■ Selected excerpt ■
Kiernan v. Lindsay

334 F. Supp. 588, 78 L.R.R.M. (BNA) 2943
CourtDistrict Court, S.D. New York
DecidedNovember 24, 1971
Docket71 Civ. 2978 D.N.E
StatusPublished
Cited by14 cases

This text of 334 F. Supp. 588 (Kiernan v. Lindsay) is published on Counsel Stack Legal Research, covering District Court, S.D. New York primary law. Counsel Stack provides free access to over 12 million legal documents including statutes, case law, regulations, and constitutions.

Bluebook
Kiernan v. Lindsay, 334 F. Supp. 588, 78 L.R.R.M. (BNA) 2943 (S.D.N.Y. 1971).

Opinion

MULLIGAN, Circuit Judge:

■The plaintiffs, New York City patrolmen suing on behalf of themselves and others similarly situated, bring this action seeking a declaratory judgment of unconstitutionality and an injunction against the enforcement of New York Civil Service Law § 210(2) (McKinney’s Consol.Laws, c. 7, Supp.1970) on the ground that the section is violative of the fourteenth amendment to the United States Constitution.

The defendants, the City of New York and a number of its officials cross-moved to dismiss pursuant to Rule 12(b) (1) and (6) of the Federal Rules of Civil Procedure on the grounds that the court lacks jurisdiction over the subject matter of the action, and that the complaint fails to state a claim upon which relief can be granted. In their briefs they also argued that even if the court should find that jurisdiction exists, it should abstain from exercising it in this case.

■ Exercise requirements ■
Transcribe word for word the part of the Kiernan v. Lindsay opinion above that opens with the words containing "The defendants, the" and closes with "in this case.".

■ Given entries ■
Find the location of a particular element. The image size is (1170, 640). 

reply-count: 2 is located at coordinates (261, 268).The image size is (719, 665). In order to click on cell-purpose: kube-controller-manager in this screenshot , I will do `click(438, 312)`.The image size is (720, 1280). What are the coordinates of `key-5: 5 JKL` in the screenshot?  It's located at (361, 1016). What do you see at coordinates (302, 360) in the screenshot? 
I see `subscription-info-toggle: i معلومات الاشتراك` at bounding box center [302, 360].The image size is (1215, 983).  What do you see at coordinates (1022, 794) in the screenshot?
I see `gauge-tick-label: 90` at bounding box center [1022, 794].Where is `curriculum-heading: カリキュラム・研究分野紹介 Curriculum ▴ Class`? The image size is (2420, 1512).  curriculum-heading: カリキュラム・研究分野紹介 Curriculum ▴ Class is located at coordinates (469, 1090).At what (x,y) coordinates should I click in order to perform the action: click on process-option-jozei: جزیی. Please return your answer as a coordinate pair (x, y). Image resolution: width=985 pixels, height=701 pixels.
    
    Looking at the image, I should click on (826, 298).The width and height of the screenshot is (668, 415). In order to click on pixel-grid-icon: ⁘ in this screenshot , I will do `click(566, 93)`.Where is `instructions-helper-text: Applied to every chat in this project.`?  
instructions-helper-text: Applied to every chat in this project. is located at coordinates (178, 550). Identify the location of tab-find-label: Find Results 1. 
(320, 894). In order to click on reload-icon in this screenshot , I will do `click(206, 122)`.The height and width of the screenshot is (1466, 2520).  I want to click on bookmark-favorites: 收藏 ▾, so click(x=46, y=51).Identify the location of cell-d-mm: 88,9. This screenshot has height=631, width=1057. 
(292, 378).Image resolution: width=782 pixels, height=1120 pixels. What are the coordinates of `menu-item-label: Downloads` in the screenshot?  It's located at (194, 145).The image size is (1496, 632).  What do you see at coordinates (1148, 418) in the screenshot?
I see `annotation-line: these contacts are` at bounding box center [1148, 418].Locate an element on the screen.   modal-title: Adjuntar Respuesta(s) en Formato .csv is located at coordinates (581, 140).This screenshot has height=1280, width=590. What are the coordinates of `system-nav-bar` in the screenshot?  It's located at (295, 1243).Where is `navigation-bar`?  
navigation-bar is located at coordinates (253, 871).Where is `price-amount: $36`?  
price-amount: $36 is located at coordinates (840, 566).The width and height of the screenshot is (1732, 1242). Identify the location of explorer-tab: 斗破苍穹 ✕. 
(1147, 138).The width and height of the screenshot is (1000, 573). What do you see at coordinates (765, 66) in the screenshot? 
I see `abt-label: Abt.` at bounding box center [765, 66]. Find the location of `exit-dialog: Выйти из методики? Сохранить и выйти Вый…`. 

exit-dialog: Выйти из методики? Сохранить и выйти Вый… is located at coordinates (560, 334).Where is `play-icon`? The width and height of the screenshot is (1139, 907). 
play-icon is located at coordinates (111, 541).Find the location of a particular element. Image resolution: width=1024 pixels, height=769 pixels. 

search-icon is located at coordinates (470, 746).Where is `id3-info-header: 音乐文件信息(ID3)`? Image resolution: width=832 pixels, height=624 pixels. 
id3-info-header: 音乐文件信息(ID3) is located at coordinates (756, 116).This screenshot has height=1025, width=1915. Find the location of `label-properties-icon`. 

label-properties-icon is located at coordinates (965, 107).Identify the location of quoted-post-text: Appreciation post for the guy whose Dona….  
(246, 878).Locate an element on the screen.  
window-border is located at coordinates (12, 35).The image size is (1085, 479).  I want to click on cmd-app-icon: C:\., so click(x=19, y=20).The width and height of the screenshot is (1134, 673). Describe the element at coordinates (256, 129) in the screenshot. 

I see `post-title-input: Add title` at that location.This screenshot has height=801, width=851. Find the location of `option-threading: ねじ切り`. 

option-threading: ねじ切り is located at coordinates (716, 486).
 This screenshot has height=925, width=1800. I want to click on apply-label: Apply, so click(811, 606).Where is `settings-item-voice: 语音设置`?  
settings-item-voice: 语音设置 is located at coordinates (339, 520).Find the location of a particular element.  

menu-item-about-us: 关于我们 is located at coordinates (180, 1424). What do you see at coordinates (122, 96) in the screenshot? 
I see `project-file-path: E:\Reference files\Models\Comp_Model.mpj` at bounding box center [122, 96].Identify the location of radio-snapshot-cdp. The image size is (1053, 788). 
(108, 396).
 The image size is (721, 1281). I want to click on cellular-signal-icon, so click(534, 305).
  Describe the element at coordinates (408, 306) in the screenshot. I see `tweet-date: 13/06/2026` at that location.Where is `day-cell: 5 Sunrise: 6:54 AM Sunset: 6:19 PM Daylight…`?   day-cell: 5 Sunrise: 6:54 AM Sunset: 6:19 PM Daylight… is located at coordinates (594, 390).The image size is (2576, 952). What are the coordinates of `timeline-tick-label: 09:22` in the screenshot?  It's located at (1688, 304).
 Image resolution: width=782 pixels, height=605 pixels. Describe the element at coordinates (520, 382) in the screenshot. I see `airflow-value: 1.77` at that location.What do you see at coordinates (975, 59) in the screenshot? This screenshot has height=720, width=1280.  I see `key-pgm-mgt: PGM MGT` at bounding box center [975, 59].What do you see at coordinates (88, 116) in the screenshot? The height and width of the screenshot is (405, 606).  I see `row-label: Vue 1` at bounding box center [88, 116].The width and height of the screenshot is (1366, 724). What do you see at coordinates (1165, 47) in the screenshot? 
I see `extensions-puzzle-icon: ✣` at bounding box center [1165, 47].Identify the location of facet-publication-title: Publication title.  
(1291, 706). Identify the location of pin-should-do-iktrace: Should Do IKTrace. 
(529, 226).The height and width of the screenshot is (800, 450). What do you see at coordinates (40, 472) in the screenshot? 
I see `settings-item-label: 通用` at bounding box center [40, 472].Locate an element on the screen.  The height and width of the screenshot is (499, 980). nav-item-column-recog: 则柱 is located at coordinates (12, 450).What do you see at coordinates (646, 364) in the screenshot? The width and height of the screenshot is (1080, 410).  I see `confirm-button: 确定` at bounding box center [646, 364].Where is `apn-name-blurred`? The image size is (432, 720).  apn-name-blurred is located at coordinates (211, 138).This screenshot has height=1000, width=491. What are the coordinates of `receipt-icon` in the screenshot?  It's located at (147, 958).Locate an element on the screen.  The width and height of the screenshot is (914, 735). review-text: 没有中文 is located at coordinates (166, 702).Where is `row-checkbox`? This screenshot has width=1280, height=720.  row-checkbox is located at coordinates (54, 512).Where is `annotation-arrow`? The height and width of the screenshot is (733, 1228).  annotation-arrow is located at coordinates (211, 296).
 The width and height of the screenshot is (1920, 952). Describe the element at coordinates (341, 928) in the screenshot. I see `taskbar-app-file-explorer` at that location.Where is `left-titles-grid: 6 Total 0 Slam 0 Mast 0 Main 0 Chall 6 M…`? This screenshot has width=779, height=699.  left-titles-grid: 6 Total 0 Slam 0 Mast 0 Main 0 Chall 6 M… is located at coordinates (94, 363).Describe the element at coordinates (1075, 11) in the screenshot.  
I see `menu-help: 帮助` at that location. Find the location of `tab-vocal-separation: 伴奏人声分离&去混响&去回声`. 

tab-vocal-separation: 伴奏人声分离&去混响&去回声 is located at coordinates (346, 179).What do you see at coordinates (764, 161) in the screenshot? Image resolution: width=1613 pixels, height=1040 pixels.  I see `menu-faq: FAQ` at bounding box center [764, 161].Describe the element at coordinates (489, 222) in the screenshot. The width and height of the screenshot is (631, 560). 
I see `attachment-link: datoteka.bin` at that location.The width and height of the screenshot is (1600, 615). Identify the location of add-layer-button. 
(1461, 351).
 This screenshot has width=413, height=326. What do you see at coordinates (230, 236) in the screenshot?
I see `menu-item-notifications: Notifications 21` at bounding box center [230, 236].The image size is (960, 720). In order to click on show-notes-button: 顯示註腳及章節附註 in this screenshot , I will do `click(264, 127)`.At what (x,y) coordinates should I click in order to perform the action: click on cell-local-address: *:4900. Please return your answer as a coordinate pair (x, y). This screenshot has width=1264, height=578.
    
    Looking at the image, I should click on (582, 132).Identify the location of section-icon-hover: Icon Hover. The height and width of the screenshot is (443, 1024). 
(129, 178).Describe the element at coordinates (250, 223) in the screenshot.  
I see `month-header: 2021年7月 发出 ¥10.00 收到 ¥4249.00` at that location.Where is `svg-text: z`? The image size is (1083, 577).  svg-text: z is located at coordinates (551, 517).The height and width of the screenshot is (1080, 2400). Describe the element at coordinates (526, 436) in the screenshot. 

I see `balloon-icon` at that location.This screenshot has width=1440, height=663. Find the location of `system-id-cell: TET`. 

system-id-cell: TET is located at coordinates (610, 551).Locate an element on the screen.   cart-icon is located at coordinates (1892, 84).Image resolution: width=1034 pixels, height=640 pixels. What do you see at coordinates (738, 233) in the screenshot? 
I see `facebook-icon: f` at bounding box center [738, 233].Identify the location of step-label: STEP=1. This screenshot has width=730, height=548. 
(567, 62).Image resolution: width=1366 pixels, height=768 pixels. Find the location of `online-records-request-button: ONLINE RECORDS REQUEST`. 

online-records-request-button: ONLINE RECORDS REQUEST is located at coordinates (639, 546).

■ Solution to this exercise ■
The defendants, the City of New York and a number of its officials cross-moved to dismiss pursuant to Rule 12(b) (1) and (6) of the Federal Rules of Civil Procedure on the grounds that the court lacks jurisdiction over the subject matter of the action, and that the complaint fails to state a claim upon which relief can be granted. In their briefs they also argued that even if the court should find that jurisdiction exists, it should abstain from exercising it in this case.